Hacker News new | past | comments | ask | show | jobs | submit login
Ask PG: Cost and effort of running Hacker News?
94 points by knightinblue on April 14, 2009 | hide | past | favorite | 53 comments
In terms of servers and hardware, how much does it cost to keep hacker news up and running each month?

In terms of man hours, how much is needed to maintain and moderate hacker news?




I think the server costs around $350/mo. I don't like to think how much time HN actually takes up, but when I was traveling recently I found that checking in for about 30 min a day was enough to keep things under control.

On a weekday we get about 350k pageviews from about 30k unique ip addrs.


Short, sweet and to the point. Exactly what I was looking for.

Thanks pg! :)


Why do you need to check in every 30 minutes?


He said 30 minutes per day, not every 30 minutes.
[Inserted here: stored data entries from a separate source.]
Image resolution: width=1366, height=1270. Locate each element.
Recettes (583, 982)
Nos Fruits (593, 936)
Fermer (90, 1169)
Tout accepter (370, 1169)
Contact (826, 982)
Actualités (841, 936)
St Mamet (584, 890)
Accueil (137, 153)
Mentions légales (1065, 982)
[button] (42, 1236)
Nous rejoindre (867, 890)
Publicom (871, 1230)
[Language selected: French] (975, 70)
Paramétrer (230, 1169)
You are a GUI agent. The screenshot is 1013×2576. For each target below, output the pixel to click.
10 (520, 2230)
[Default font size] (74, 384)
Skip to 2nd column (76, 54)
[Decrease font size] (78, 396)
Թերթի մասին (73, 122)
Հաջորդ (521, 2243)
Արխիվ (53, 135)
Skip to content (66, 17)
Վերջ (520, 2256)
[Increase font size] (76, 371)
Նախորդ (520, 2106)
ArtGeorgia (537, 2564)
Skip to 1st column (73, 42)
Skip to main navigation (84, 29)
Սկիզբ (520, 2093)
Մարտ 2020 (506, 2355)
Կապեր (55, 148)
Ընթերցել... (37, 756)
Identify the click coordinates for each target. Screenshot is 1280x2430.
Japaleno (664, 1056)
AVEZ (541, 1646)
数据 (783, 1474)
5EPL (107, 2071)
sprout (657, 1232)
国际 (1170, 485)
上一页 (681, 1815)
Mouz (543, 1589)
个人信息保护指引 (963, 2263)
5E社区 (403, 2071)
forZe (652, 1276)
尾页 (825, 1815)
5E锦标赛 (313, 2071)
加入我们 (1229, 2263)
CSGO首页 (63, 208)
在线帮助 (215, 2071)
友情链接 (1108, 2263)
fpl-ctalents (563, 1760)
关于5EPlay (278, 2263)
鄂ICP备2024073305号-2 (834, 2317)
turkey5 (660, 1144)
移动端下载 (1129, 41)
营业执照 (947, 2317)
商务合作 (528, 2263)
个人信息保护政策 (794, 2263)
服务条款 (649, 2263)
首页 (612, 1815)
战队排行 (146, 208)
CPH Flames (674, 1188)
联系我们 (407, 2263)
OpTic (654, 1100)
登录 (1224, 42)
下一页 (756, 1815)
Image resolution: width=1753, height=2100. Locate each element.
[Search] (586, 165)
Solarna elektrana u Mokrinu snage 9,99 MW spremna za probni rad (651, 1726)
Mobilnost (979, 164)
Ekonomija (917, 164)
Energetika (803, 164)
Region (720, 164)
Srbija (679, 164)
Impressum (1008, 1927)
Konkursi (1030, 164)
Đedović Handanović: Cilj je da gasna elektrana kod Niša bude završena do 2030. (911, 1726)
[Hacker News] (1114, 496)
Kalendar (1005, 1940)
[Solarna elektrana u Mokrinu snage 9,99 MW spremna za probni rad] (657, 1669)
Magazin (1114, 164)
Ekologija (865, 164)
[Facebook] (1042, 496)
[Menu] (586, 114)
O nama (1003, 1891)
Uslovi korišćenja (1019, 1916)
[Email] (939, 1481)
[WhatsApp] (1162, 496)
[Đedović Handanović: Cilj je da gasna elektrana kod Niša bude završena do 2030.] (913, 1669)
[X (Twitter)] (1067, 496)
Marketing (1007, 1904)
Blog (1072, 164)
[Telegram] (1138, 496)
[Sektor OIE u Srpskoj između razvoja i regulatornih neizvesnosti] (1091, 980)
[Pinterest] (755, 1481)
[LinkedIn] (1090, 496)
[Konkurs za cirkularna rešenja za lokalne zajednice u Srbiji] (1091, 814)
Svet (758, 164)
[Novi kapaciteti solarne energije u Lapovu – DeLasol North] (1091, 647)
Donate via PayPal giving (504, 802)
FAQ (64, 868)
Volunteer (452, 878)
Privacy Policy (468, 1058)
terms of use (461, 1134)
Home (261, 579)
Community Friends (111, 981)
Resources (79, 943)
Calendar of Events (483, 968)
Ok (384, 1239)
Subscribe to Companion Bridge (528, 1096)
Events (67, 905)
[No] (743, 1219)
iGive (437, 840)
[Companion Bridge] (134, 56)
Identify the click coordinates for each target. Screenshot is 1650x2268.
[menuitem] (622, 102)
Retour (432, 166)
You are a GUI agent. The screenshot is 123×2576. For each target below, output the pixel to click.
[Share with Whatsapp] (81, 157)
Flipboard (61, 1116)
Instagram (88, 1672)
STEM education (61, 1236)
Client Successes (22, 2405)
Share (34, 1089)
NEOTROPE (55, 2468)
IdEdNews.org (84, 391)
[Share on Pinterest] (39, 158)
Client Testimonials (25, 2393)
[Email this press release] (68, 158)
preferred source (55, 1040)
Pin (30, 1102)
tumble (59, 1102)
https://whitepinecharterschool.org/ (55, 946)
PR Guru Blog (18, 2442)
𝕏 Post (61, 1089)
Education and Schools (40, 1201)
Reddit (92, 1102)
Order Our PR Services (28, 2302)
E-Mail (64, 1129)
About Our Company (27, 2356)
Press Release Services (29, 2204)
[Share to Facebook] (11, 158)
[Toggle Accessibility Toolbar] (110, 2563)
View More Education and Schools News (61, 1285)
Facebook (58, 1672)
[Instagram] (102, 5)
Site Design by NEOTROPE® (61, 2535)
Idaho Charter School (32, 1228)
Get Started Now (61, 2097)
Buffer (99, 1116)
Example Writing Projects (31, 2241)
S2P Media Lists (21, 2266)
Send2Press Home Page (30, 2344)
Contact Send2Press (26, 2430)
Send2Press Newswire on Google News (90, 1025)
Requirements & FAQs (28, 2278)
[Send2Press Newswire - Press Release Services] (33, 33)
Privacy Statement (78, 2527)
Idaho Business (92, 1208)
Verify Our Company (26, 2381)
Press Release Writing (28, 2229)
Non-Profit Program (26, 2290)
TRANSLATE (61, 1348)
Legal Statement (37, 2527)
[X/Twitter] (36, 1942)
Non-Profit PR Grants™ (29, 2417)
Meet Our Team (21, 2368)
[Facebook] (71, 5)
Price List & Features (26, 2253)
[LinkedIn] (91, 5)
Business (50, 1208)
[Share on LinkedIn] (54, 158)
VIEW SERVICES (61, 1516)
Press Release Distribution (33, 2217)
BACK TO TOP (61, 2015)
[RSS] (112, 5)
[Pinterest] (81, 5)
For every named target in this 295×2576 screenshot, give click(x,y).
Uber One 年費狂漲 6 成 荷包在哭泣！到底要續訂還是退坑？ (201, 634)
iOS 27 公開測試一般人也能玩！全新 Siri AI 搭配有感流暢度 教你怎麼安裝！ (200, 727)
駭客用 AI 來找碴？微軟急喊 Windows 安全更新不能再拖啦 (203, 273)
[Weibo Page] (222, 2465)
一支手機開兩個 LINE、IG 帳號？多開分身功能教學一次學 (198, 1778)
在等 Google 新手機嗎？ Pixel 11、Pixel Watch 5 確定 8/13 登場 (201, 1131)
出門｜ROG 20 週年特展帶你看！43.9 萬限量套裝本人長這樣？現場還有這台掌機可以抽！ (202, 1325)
Ah, well that explains it I guess :o)


Oh I don't know, perhaps it doesn't include the 4-projector basement monitoring screen in the basement, relaying real-time hits and anomalous voting patterns.

Ahem.


Application rejected! ; )


How much traffic do you see in a month?


I meant to ask, how much network traffic (bytes) do you see? I guess your hosting provider counts it, if you don't.

And, while we're at it, what hosting provider do you use?


From http://news.ycombinator.com/item?id=516108

Only one server:

    Old: 2.4 GHz Pentium 4, 4 GB RAM, 32-bit FreeBSD 5.3.
    New: 3.0 GHz Core whatever, 12 GB RAM, 64-bit FreeBSD 7.1.
PG: "The new server seems to be about 2x as fast. The frontpage renders for me in about 50 msec. But the site should seem more than 2x faster (for logged-in users) because many requests will terminate before being interrupted. There's now enough memory that we can fit all the links and comments in memory at once again. We should be good for another year or so." (traffic: http://ycombinator.com/newsnews.html#15jan09)

Not sure of how or where server is hosted or what else is used e.g. router/firewall/bandwidth/ups/utilities/etc., but if pg/rtm billed for time all other costs would be insignificant.

Maintainance:

A lot less than most people considering it's rtm and pg.


So that brings the hardware costs to about 2000-$3000 per month?

As for man hours, can 2 guys in a basement with nothing else on their schedules maintain and moderate a site like HN?


I don't understand how that makes the hardware cost $2000-$3000 per month.


Whoops, my bad. read that as 24 GB RAM instead of 12 GB RAM (which made me wonder why they would need so much memory)

The server should come out to a little over $1000 per month then?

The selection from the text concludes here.